Entries on locating words and elements
_ _ _
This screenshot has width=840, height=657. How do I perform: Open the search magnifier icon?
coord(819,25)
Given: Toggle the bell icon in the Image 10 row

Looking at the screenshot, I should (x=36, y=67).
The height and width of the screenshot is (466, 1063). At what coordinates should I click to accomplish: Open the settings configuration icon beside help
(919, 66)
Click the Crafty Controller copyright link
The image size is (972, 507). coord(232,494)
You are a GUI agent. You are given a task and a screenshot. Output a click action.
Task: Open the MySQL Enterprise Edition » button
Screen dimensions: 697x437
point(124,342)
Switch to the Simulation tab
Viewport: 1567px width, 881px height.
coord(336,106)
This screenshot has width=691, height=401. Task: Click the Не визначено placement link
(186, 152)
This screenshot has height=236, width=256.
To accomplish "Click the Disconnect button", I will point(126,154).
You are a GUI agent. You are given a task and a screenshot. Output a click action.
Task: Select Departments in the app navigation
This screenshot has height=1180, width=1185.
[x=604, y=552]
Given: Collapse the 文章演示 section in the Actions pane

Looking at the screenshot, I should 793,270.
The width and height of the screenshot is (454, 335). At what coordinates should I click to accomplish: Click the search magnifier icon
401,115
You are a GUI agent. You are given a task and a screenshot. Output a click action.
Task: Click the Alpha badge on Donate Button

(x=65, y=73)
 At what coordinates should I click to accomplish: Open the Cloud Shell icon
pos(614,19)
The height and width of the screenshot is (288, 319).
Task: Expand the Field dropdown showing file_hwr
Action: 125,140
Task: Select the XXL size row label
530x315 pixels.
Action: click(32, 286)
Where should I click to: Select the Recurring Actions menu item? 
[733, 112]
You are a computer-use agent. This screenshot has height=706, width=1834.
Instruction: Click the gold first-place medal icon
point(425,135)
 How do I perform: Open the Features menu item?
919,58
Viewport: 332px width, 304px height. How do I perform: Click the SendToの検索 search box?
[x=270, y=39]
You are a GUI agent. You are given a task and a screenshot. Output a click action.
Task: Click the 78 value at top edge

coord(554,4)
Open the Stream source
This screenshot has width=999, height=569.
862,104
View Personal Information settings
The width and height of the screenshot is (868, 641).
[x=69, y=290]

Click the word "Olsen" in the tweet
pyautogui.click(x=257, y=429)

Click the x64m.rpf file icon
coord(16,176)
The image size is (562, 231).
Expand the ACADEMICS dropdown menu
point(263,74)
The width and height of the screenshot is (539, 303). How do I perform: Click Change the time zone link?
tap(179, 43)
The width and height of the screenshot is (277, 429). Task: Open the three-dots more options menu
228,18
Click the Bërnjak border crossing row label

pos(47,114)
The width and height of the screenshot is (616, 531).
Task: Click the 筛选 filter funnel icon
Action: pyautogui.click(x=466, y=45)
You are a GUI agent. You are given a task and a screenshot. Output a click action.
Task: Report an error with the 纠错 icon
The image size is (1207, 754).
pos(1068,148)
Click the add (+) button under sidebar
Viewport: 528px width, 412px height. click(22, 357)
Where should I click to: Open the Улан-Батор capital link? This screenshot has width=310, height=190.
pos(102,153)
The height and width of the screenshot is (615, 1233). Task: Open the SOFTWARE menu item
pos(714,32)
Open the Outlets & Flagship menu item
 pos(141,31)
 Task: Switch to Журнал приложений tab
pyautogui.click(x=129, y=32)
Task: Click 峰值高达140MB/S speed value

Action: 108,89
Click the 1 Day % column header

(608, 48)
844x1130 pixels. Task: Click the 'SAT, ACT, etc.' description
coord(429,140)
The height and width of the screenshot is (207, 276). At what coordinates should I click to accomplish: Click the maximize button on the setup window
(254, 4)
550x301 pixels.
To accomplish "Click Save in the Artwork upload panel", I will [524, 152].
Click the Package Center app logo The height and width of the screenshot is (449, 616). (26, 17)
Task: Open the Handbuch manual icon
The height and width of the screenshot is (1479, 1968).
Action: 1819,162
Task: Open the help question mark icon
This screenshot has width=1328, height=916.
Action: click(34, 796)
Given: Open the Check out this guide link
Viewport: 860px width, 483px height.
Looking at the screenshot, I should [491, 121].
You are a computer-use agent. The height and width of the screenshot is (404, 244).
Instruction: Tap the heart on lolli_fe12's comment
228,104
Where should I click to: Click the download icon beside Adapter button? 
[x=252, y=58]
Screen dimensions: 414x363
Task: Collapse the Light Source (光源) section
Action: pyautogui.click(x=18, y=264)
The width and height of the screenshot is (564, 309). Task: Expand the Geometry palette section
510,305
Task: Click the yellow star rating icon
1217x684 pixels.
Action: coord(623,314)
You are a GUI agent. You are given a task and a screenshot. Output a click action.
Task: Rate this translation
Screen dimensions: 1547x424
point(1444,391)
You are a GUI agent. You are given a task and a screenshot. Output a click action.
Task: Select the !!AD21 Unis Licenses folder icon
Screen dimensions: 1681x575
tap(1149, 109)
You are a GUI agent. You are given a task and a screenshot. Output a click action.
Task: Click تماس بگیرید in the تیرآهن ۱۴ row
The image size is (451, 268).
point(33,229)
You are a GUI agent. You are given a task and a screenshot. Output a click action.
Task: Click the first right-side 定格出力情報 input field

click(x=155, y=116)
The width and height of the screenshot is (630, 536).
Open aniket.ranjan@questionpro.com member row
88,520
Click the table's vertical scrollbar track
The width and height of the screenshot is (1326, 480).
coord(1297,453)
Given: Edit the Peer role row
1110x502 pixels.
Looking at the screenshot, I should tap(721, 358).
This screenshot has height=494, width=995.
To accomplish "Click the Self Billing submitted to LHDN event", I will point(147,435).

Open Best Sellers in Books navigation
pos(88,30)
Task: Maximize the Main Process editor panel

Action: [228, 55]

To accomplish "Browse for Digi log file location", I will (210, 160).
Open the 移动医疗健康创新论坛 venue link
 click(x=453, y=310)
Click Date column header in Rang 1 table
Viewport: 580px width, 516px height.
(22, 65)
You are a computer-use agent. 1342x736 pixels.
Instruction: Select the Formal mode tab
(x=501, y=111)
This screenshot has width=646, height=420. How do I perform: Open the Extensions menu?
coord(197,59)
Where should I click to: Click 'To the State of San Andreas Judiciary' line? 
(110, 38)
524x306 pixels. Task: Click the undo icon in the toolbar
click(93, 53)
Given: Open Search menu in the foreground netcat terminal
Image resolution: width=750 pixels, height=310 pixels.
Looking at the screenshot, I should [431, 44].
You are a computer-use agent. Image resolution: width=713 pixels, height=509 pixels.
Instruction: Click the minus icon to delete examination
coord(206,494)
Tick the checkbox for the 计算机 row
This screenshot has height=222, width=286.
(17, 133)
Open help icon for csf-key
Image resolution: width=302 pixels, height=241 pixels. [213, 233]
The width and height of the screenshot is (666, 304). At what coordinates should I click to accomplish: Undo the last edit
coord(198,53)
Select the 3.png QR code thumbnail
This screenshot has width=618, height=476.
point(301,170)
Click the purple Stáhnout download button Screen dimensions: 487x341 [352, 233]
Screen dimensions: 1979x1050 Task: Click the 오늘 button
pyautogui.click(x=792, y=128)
_ _ _
Written task: Rewrite the listing above, changing every "GUI agent" to "desktop agent" and leaving everything else as it is.

Full answer:
This screenshot has width=840, height=657. How do I perform: Open the search magnifier icon?
coord(819,25)
Given: Toggle the bell icon in the Image 10 row

Looking at the screenshot, I should (x=36, y=67).
The height and width of the screenshot is (466, 1063). At what coordinates should I click to accomplish: Open the settings configuration icon beside help
(919, 66)
Click the Crafty Controller copyright link
The image size is (972, 507). coord(232,494)
You are a desktop agent. You are given a task and a screenshot. Output a click action.
Task: Open the MySQL Enterprise Edition » button
Screen dimensions: 697x437
point(124,342)
Switch to the Simulation tab
Viewport: 1567px width, 881px height.
coord(336,106)
This screenshot has width=691, height=401. Task: Click the Не визначено placement link
(186, 152)
This screenshot has height=236, width=256.
To accomplish "Click the Disconnect button", I will point(126,154).
You are a desktop agent. You are given a task and a screenshot. Output a click action.
Task: Select Departments in the app navigation
This screenshot has height=1180, width=1185.
[x=604, y=552]
Given: Collapse the 文章演示 section in the Actions pane

Looking at the screenshot, I should 793,270.
The width and height of the screenshot is (454, 335). At what coordinates should I click to accomplish: Click the search magnifier icon
401,115
You are a desktop agent. You are given a task and a screenshot. Output a click action.
Task: Click the Alpha badge on Donate Button

(x=65, y=73)
 At what coordinates should I click to accomplish: Open the Cloud Shell icon
pos(614,19)
The height and width of the screenshot is (288, 319).
Task: Expand the Field dropdown showing file_hwr
Action: 125,140
Task: Select the XXL size row label
530x315 pixels.
Action: click(32, 286)
Where should I click to: Select the Recurring Actions menu item? 
[733, 112]
You are a computer-use agent. This screenshot has height=706, width=1834.
Instruction: Click the gold first-place medal icon
point(425,135)
 How do I perform: Open the Features menu item?
919,58
Viewport: 332px width, 304px height. How do I perform: Click the SendToの検索 search box?
[x=270, y=39]
You are a desktop agent. You are given a task and a screenshot. Output a click action.
Task: Click the 78 value at top edge

coord(554,4)
Open the Stream source
This screenshot has width=999, height=569.
862,104
View Personal Information settings
The width and height of the screenshot is (868, 641).
[x=69, y=290]

Click the word "Olsen" in the tweet
pyautogui.click(x=257, y=429)

Click the x64m.rpf file icon
coord(16,176)
The image size is (562, 231).
Expand the ACADEMICS dropdown menu
point(263,74)
The width and height of the screenshot is (539, 303). How do I perform: Click Change the time zone link?
tap(179, 43)
The width and height of the screenshot is (277, 429). Task: Open the three-dots more options menu
228,18
Click the Bërnjak border crossing row label

pos(47,114)
The width and height of the screenshot is (616, 531).
Task: Click the 筛选 filter funnel icon
Action: pyautogui.click(x=466, y=45)
You are a desktop agent. You are given a task and a screenshot. Output a click action.
Task: Report an error with the 纠错 icon
The image size is (1207, 754).
pos(1068,148)
Click the add (+) button under sidebar
Viewport: 528px width, 412px height. click(22, 357)
Where should I click to: Open the Улан-Батор capital link? This screenshot has width=310, height=190.
pos(102,153)
The height and width of the screenshot is (615, 1233). Task: Open the SOFTWARE menu item
pos(714,32)
Open the Outlets & Flagship menu item
 pos(141,31)
 Task: Switch to Журнал приложений tab
pyautogui.click(x=129, y=32)
Task: Click 峰值高达140MB/S speed value

Action: 108,89
Click the 1 Day % column header

(608, 48)
844x1130 pixels. Task: Click the 'SAT, ACT, etc.' description
coord(429,140)
The height and width of the screenshot is (207, 276). At what coordinates should I click to accomplish: Click the maximize button on the setup window
(254, 4)
550x301 pixels.
To accomplish "Click Save in the Artwork upload panel", I will [524, 152].
Click the Package Center app logo The height and width of the screenshot is (449, 616). (26, 17)
Task: Open the Handbuch manual icon
The height and width of the screenshot is (1479, 1968).
Action: 1819,162
Task: Open the help question mark icon
This screenshot has width=1328, height=916.
Action: click(34, 796)
Given: Open the Check out this guide link
Viewport: 860px width, 483px height.
Looking at the screenshot, I should [491, 121].
You are a computer-use agent. The height and width of the screenshot is (404, 244).
Instruction: Tap the heart on lolli_fe12's comment
228,104
Where should I click to: Click the download icon beside Adapter button? 
[x=252, y=58]
Screen dimensions: 414x363
Task: Collapse the Light Source (光源) section
Action: pyautogui.click(x=18, y=264)
The width and height of the screenshot is (564, 309). Task: Expand the Geometry palette section
510,305
Task: Click the yellow star rating icon
1217x684 pixels.
Action: coord(623,314)
You are a desktop agent. You are given a task and a screenshot. Output a click action.
Task: Rate this translation
Screen dimensions: 1547x424
point(1444,391)
You are a desktop agent. You are given a task and a screenshot. Output a click action.
Task: Select the !!AD21 Unis Licenses folder icon
Screen dimensions: 1681x575
tap(1149, 109)
You are a desktop agent. You are given a task and a screenshot. Output a click action.
Task: Click تماس بگیرید in the تیرآهن ۱۴ row
The image size is (451, 268).
point(33,229)
You are a desktop agent. You are given a task and a screenshot. Output a click action.
Task: Click the first right-side 定格出力情報 input field

click(x=155, y=116)
The width and height of the screenshot is (630, 536).
Open aniket.ranjan@questionpro.com member row
88,520
Click the table's vertical scrollbar track
The width and height of the screenshot is (1326, 480).
coord(1297,453)
Given: Edit the Peer role row
1110x502 pixels.
Looking at the screenshot, I should tap(721, 358).
This screenshot has height=494, width=995.
To accomplish "Click the Self Billing submitted to LHDN event", I will point(147,435).

Open Best Sellers in Books navigation
pos(88,30)
Task: Maximize the Main Process editor panel

Action: [228, 55]

To accomplish "Browse for Digi log file location", I will (210, 160).
Open the 移动医疗健康创新论坛 venue link
 click(x=453, y=310)
Click Date column header in Rang 1 table
Viewport: 580px width, 516px height.
(22, 65)
You are a computer-use agent. 1342x736 pixels.
Instruction: Select the Formal mode tab
(x=501, y=111)
This screenshot has width=646, height=420. How do I perform: Open the Extensions menu?
coord(197,59)
Where should I click to: Click 'To the State of San Andreas Judiciary' line? 
(110, 38)
524x306 pixels. Task: Click the undo icon in the toolbar
click(93, 53)
Given: Open Search menu in the foreground netcat terminal
Image resolution: width=750 pixels, height=310 pixels.
Looking at the screenshot, I should [431, 44].
You are a computer-use agent. Image resolution: width=713 pixels, height=509 pixels.
Instruction: Click the minus icon to delete examination
coord(206,494)
Tick the checkbox for the 计算机 row
This screenshot has height=222, width=286.
(17, 133)
Open help icon for csf-key
Image resolution: width=302 pixels, height=241 pixels. [213, 233]
The width and height of the screenshot is (666, 304). At what coordinates should I click to accomplish: Undo the last edit
coord(198,53)
Select the 3.png QR code thumbnail
This screenshot has width=618, height=476.
point(301,170)
Click the purple Stáhnout download button Screen dimensions: 487x341 [352, 233]
Screen dimensions: 1979x1050 Task: Click the 오늘 button
pyautogui.click(x=792, y=128)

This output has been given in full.